## [WORK REQUEST]
Find the line with "The height and width of the screenshot is (545, 640)." and the line with "Click the print icon in sidebar footer" in the entries below; output exactly those two lines, every line between them, and no others.
___ DATASET RECORDS
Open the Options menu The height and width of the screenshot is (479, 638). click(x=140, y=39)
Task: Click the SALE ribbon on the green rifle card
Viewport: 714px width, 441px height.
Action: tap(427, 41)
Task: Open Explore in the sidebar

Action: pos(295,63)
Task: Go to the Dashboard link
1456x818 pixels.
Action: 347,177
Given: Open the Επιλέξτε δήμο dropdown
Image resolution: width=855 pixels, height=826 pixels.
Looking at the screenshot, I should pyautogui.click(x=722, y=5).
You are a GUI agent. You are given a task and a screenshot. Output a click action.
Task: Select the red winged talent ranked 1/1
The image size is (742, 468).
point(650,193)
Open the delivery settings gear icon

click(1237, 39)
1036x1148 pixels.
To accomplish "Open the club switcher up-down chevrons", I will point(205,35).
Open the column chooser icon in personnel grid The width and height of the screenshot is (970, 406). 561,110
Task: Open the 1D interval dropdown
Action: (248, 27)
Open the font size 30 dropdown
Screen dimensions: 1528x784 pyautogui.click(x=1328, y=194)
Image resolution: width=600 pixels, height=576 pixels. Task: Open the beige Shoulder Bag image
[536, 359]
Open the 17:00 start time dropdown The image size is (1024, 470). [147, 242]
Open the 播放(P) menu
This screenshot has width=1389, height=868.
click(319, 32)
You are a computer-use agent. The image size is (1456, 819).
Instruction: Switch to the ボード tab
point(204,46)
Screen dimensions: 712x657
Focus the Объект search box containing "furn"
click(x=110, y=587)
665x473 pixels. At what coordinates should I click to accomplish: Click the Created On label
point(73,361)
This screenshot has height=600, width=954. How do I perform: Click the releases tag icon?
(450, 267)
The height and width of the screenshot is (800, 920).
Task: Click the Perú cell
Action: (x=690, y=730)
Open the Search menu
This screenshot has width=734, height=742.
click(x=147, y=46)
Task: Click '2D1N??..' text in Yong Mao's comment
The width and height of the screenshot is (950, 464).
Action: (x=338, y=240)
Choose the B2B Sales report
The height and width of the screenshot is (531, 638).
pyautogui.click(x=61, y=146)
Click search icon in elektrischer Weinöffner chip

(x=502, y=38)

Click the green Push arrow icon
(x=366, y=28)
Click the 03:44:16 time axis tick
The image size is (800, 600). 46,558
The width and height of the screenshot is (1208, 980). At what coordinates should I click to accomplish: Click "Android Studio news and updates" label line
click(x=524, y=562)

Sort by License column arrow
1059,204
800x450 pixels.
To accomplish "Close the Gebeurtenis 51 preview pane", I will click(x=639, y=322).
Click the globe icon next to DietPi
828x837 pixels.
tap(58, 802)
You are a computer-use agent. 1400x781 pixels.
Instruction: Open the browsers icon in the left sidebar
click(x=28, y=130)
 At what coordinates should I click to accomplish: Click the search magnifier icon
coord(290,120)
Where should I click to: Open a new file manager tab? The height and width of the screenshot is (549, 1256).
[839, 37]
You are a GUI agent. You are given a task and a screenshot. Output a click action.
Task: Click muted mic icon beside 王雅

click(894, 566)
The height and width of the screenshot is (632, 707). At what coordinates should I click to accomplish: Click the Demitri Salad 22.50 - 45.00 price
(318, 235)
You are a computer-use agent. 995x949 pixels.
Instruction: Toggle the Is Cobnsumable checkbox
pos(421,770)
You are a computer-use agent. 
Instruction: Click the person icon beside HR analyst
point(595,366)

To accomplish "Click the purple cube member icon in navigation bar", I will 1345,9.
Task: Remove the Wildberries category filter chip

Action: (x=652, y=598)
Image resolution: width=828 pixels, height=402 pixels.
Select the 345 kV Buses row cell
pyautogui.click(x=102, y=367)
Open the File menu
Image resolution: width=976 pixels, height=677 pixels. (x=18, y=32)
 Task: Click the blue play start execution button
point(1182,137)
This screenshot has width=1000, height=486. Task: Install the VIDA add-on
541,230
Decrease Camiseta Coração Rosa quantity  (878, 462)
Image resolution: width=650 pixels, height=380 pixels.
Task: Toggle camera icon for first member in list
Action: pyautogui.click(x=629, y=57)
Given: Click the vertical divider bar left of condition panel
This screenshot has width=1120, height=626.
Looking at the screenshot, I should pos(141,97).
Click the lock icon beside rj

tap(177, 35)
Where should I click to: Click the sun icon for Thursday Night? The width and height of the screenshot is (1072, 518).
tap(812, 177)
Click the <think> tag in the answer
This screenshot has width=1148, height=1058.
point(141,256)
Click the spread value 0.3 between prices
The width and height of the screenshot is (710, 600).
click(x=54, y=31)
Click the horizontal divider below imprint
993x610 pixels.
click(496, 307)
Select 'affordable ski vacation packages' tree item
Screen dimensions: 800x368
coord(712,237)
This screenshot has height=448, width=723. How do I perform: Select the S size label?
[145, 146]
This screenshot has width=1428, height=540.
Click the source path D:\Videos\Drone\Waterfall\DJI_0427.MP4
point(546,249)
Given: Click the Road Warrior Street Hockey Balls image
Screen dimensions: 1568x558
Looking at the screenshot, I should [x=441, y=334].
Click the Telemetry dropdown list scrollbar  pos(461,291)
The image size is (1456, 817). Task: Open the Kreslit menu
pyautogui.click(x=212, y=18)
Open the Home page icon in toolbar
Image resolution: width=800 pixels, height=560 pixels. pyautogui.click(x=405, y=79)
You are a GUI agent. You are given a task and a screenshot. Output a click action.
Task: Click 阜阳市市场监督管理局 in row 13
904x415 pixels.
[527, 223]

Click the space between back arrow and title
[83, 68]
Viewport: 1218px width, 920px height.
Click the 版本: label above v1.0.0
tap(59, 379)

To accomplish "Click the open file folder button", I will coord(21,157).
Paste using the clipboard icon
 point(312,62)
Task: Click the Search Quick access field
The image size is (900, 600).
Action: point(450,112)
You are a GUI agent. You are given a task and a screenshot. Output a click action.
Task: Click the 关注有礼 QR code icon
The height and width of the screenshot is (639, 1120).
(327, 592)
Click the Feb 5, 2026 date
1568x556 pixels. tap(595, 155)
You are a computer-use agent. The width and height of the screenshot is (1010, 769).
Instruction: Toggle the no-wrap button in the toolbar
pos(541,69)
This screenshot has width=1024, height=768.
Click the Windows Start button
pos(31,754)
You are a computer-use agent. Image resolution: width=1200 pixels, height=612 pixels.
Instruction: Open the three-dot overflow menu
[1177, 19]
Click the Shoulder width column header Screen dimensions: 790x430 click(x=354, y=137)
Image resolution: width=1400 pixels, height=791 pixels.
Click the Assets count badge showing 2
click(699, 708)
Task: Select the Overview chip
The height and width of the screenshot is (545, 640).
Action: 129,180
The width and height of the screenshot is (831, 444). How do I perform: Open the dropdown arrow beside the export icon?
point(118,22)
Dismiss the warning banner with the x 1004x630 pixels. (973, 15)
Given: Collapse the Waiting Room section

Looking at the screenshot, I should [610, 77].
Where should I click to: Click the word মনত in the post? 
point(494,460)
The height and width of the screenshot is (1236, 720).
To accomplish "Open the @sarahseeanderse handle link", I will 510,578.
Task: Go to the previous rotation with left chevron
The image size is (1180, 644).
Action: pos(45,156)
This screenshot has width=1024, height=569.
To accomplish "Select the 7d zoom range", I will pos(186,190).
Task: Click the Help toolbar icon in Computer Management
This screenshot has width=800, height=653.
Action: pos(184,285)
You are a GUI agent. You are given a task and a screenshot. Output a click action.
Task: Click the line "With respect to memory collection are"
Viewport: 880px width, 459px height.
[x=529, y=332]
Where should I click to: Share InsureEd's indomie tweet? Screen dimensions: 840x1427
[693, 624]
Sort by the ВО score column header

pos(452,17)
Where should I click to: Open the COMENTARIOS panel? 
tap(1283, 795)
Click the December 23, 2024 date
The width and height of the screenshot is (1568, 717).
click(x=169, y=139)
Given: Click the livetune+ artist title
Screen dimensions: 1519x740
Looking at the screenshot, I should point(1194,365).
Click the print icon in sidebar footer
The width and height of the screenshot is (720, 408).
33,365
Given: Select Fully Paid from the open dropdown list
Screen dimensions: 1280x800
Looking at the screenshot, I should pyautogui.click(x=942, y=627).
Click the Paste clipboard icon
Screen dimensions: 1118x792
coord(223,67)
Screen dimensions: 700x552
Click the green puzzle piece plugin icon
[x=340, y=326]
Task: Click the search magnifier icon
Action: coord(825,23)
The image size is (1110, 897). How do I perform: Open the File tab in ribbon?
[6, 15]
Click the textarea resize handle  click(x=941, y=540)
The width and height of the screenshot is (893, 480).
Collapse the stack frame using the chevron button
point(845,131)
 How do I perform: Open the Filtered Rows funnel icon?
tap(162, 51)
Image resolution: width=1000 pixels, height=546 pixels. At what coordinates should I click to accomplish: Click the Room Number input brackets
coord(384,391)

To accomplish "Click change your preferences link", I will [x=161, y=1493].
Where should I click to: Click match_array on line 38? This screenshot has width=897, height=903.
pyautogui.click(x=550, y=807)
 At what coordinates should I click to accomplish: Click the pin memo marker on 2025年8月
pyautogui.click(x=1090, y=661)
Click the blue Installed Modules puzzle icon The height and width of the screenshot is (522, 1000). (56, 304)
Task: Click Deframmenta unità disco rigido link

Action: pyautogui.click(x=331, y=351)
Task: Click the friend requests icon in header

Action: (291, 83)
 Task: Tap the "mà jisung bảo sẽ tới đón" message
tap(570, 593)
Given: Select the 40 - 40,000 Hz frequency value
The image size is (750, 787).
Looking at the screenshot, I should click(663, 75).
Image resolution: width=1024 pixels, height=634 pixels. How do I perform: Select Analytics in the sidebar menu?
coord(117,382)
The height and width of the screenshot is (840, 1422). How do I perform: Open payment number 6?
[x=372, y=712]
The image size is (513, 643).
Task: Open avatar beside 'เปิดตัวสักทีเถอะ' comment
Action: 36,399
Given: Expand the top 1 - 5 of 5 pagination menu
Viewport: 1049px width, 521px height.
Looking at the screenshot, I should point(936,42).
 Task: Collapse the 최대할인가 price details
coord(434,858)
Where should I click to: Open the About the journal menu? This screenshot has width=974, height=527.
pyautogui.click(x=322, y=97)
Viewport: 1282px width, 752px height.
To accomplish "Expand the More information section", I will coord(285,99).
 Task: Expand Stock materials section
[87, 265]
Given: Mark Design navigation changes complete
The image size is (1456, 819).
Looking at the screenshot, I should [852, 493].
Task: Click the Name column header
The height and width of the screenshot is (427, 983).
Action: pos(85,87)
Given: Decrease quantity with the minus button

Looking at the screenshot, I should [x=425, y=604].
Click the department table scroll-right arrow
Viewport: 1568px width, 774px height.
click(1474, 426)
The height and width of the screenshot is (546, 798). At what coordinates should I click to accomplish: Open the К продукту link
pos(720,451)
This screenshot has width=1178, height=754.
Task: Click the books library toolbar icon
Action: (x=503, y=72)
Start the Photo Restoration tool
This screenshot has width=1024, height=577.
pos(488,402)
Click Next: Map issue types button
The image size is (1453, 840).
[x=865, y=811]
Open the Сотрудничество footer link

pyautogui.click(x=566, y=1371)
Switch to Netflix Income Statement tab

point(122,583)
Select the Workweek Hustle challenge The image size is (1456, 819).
______
## [TASK ANSWER]
The height and width of the screenshot is (545, 640).
Action: 129,180
The width and height of the screenshot is (831, 444). How do I perform: Open the dropdown arrow beside the export icon?
point(118,22)
Dismiss the warning banner with the x 1004x630 pixels. (973, 15)
Given: Collapse the Waiting Room section

Looking at the screenshot, I should [610, 77].
Where should I click to: Click the word মনত in the post? 
point(494,460)
The height and width of the screenshot is (1236, 720).
To accomplish "Open the @sarahseeanderse handle link", I will 510,578.
Task: Go to the previous rotation with left chevron
The image size is (1180, 644).
Action: pos(45,156)
This screenshot has width=1024, height=569.
To accomplish "Select the 7d zoom range", I will pos(186,190).
Task: Click the Help toolbar icon in Computer Management
This screenshot has width=800, height=653.
Action: pos(184,285)
You are a GUI agent. You are given a task and a screenshot. Output a click action.
Task: Click the line "With respect to memory collection are"
Viewport: 880px width, 459px height.
[x=529, y=332]
Where should I click to: Share InsureEd's indomie tweet? Screen dimensions: 840x1427
[693, 624]
Sort by the ВО score column header

pos(452,17)
Where should I click to: Open the COMENTARIOS panel? 
tap(1283, 795)
Click the December 23, 2024 date
The width and height of the screenshot is (1568, 717).
click(x=169, y=139)
Given: Click the livetune+ artist title
Screen dimensions: 1519x740
Looking at the screenshot, I should point(1194,365).
Click the print icon in sidebar footer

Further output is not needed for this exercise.